* _What to work on_: Below, copy the items word for word, starting with the line that contains "Where should I click to: Open the Generate" and ending with the line that contains "point(39,251)". Include both of those lines and nothing outside them.

* _Material provided_:
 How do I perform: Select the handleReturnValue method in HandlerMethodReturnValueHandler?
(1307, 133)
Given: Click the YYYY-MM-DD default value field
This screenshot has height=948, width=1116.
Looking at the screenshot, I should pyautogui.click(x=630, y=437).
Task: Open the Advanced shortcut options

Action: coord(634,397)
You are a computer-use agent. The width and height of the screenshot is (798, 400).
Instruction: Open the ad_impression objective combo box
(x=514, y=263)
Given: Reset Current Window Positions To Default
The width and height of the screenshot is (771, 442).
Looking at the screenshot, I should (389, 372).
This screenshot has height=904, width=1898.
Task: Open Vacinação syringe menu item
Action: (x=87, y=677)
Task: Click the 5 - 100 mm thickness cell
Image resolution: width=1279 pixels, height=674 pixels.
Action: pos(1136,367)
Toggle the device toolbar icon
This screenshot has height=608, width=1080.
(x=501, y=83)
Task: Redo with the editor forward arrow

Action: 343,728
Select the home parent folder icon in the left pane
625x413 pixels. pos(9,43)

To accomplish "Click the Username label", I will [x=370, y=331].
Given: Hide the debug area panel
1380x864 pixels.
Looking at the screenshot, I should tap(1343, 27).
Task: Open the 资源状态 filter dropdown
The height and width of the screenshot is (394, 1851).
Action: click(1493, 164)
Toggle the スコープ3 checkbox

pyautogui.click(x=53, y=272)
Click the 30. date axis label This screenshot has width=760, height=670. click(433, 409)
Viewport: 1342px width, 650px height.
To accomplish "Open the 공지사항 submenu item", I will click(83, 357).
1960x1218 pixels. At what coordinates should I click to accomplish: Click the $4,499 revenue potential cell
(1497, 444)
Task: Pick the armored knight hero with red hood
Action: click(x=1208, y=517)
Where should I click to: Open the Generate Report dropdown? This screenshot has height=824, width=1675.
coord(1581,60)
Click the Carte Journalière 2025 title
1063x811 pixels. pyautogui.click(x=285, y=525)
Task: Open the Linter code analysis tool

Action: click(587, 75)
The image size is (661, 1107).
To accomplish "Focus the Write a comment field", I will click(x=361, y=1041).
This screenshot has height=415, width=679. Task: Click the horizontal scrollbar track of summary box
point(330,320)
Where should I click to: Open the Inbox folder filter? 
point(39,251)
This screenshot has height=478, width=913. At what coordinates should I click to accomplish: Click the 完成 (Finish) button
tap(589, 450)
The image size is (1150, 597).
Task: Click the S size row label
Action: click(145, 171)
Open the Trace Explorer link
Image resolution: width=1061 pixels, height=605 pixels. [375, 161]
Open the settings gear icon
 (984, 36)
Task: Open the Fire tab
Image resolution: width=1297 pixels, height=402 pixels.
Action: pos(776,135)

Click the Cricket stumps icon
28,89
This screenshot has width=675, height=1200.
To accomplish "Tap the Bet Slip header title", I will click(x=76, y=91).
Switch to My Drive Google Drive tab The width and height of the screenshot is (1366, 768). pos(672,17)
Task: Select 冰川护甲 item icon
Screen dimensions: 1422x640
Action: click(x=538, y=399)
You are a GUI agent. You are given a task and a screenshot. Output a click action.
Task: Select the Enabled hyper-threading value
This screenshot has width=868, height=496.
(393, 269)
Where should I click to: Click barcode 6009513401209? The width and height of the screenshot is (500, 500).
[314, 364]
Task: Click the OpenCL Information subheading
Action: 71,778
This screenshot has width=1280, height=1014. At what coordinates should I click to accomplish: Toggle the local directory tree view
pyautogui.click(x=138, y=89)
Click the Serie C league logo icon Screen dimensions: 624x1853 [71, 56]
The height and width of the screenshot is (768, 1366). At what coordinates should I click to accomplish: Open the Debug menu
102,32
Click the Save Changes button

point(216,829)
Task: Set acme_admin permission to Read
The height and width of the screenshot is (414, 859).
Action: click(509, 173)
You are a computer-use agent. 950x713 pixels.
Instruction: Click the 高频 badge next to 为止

* _Response_:
Where should I click to: Open the Generate Report dropdown? This screenshot has height=824, width=1675.
coord(1581,60)
Click the Carte Journalière 2025 title
1063x811 pixels. pyautogui.click(x=285, y=525)
Task: Open the Linter code analysis tool

Action: click(587, 75)
The image size is (661, 1107).
To accomplish "Focus the Write a comment field", I will click(x=361, y=1041).
This screenshot has height=415, width=679. Task: Click the horizontal scrollbar track of summary box
point(330,320)
Where should I click to: Open the Inbox folder filter? 
point(39,251)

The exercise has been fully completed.